Perhaps it was always a deliberately broad notion for Lefebvre that he never wished to define categorically, but more a tool to describe the social phases of history. That is to say, despite the fact that Lefebvre historicized the distinction between city and urban (The Urban Revolution), and later space in general (The Production of Space), both the city and the urban were themselves instrumental for his larger ambition of spatializing a Marxist historical schema; they were discursive categories of space which seem at many times frustratingly indistinguishable from one another and thus hard to locate historically without the given mode of production which describes them.

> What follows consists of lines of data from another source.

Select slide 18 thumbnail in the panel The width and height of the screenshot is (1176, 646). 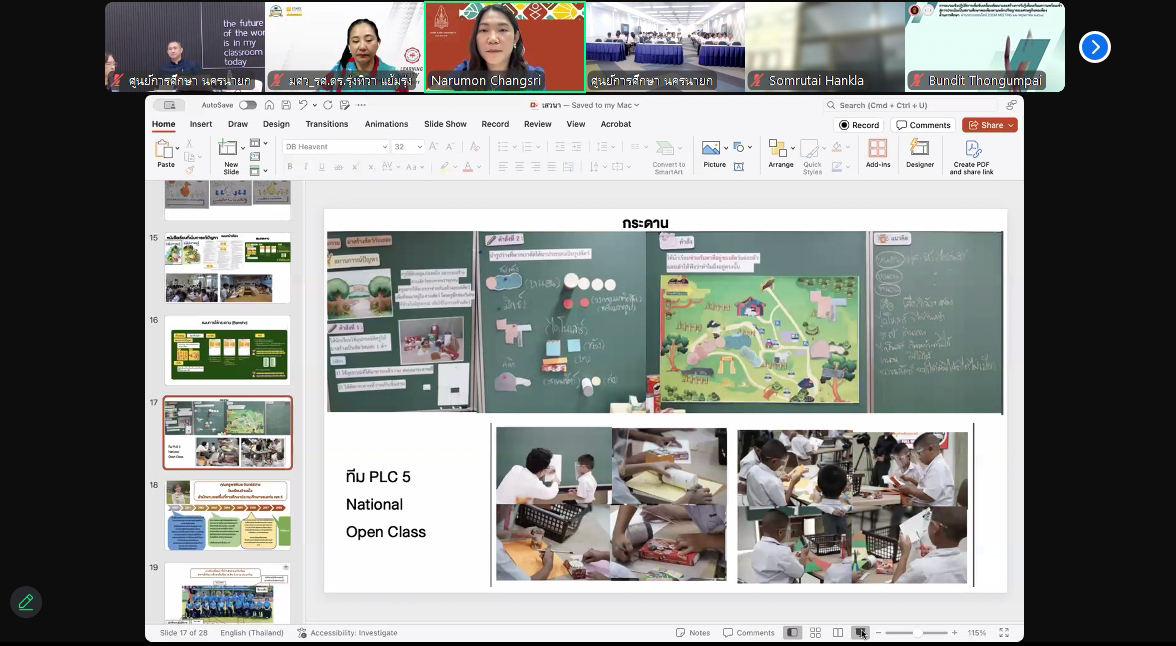(x=228, y=515)
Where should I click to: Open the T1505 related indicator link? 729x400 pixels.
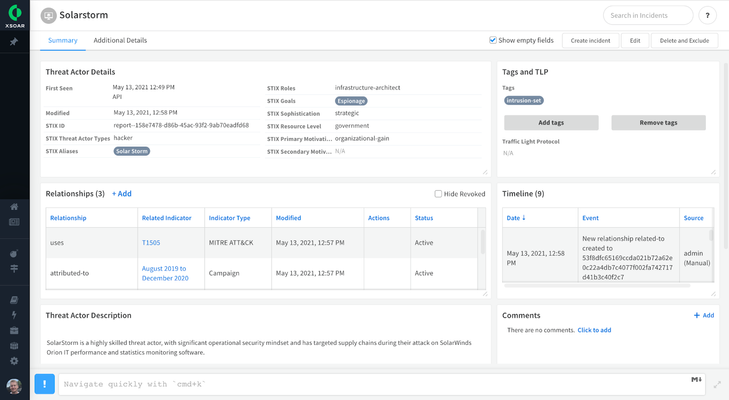coord(151,242)
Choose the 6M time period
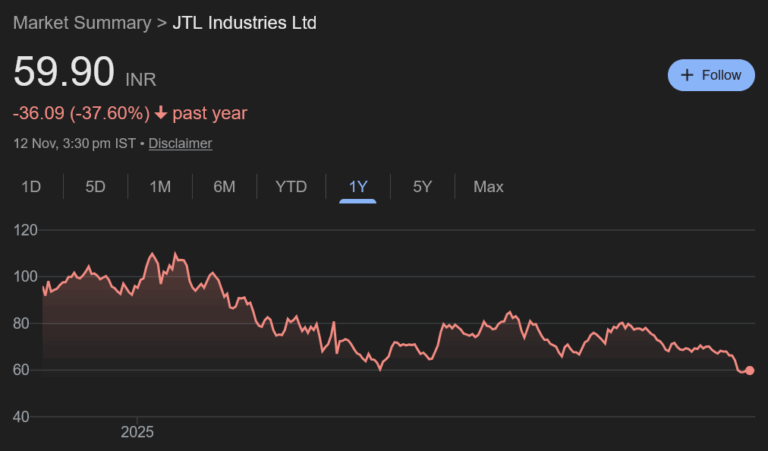This screenshot has width=768, height=451. click(x=224, y=186)
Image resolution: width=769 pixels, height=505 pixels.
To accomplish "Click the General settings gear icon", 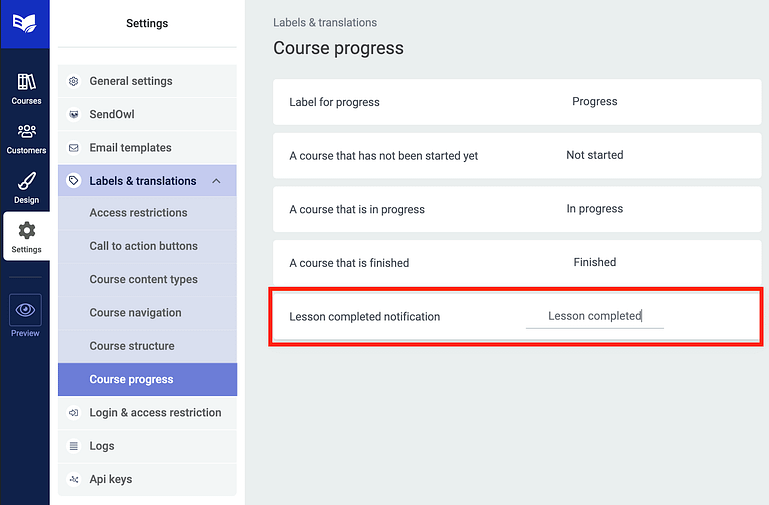I will pos(73,82).
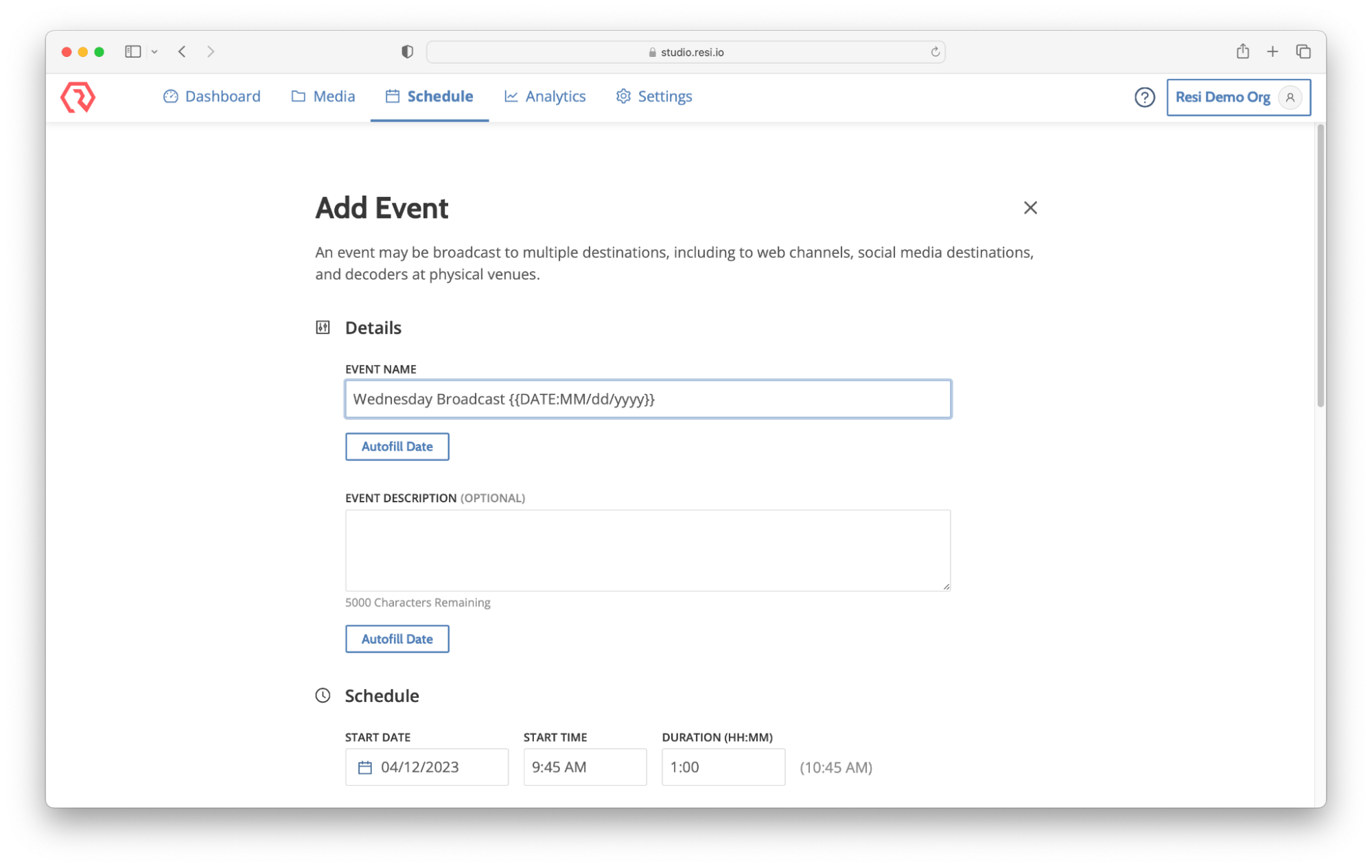The width and height of the screenshot is (1372, 868).
Task: Click the privacy shield icon
Action: [407, 52]
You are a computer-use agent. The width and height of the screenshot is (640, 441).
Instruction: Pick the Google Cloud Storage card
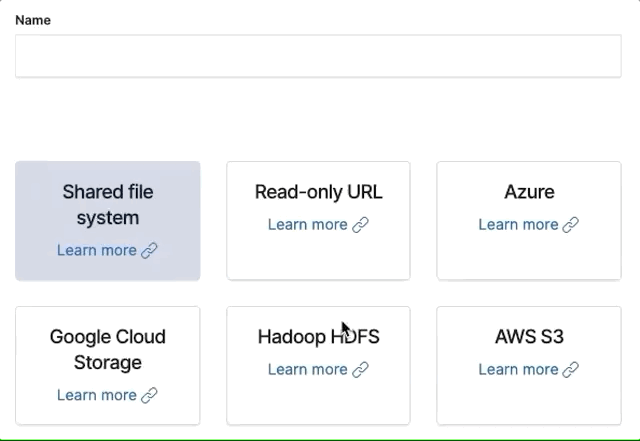coord(107,349)
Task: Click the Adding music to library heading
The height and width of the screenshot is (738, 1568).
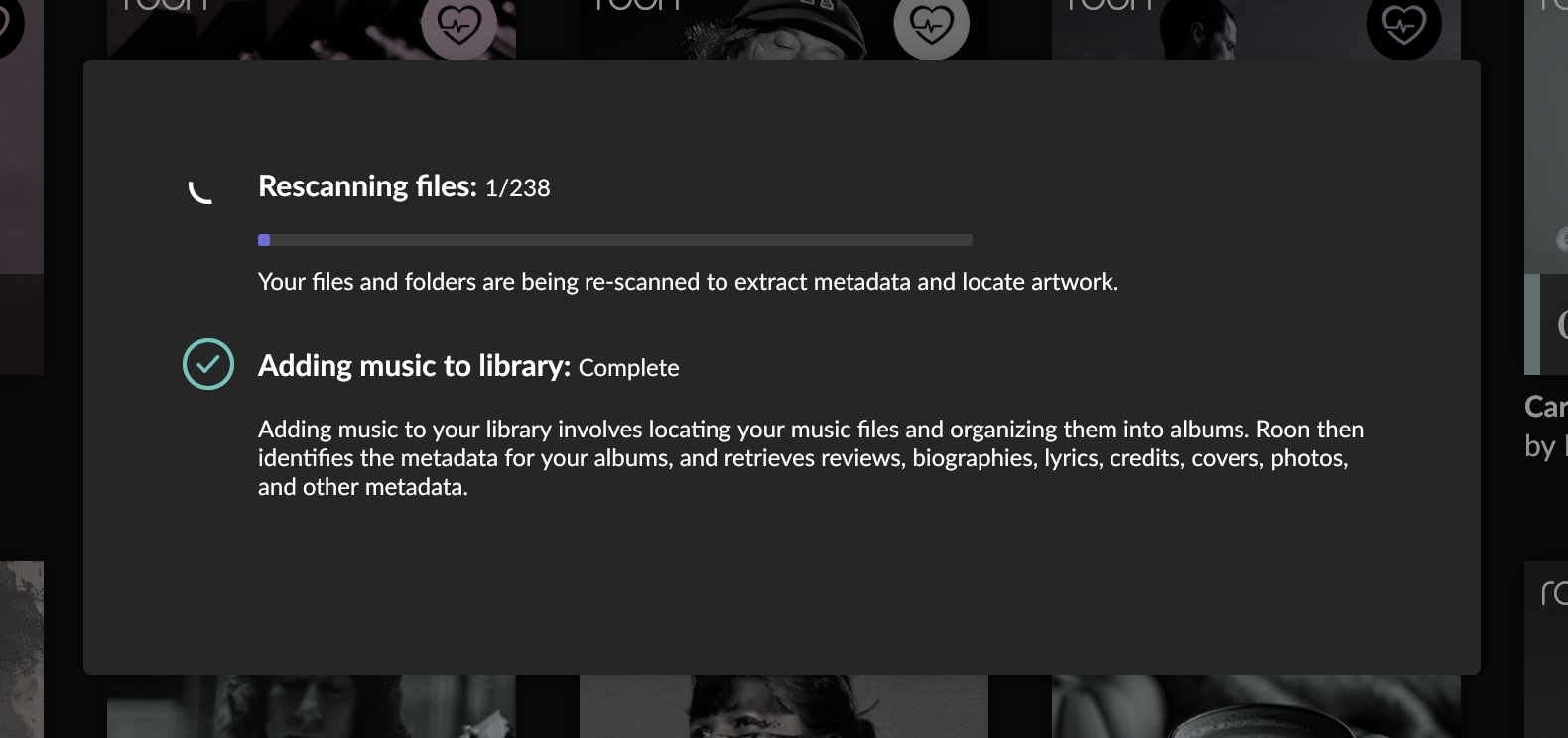Action: tap(414, 366)
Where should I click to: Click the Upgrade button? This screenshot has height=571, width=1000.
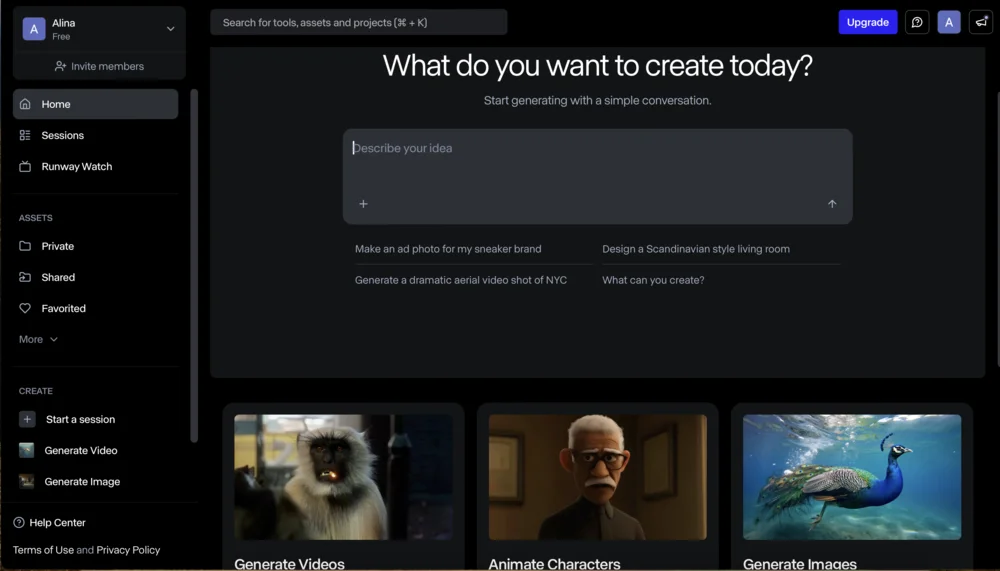[x=867, y=22]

Indeed, the urban seems to have proven to be a category that even Lefebvre, in the opening lines of this piece, acknowledges having misjudged. For him, the urban seems to remain an empty, historically indifferent category without some kind of external descriptive framework to animate it. Like the many who presume it to be a semi-transhistorical form, Lefebvre saw the urban as a pharmakon, both poison and cure. Inevitably the urban, seen in the infinite, could stand as a signifier whose purpose is to materialize the dialectical weight of a teleological history. And once the revolutionary project of his present seems to have subsided, as this text intimates, we end up yet again with a category as inconsequential and vague as it is today ubiquitous.

Ross Exo Adams

10 April 2014


 

[1]See Lefebvre, H., 2003, The Urban Revolution, illustrated ed. Translated by R. Bononno. U of Minnesota Press, Minneapolis. Lefebvre, however, was not the first to make this distinction: several architects, from Le Corbusier to Hilberseimer raised this distinction in their writings already in the early and mid twentieth century and much more importantly, this distinction drove the entire project of Spanish civil engineer, Ildefonso Cerdá’s various theories of and around ‘urbanization’(urbanización)—a term he in fact coined in 1861. See Adams, R., Natura urbans natura urbanata: ecological urbanism, circulation and the immunization of nature, Environment and Planning D: Society and Space, 32(1), pp. 12-29.

[2]Lefebvre sketches this out in Dissolving cities, planetary metamorphosis, Environment and Planning D: Society and Space, 32(2), p. 204. For a more elaborate version, see Lefebvre, The Urban Revolution, pp. 7-15.

[3]Lefebvre, The Urban Revolution, p. 2.

[4]Lefebvre, Dissolving cities, p. 204.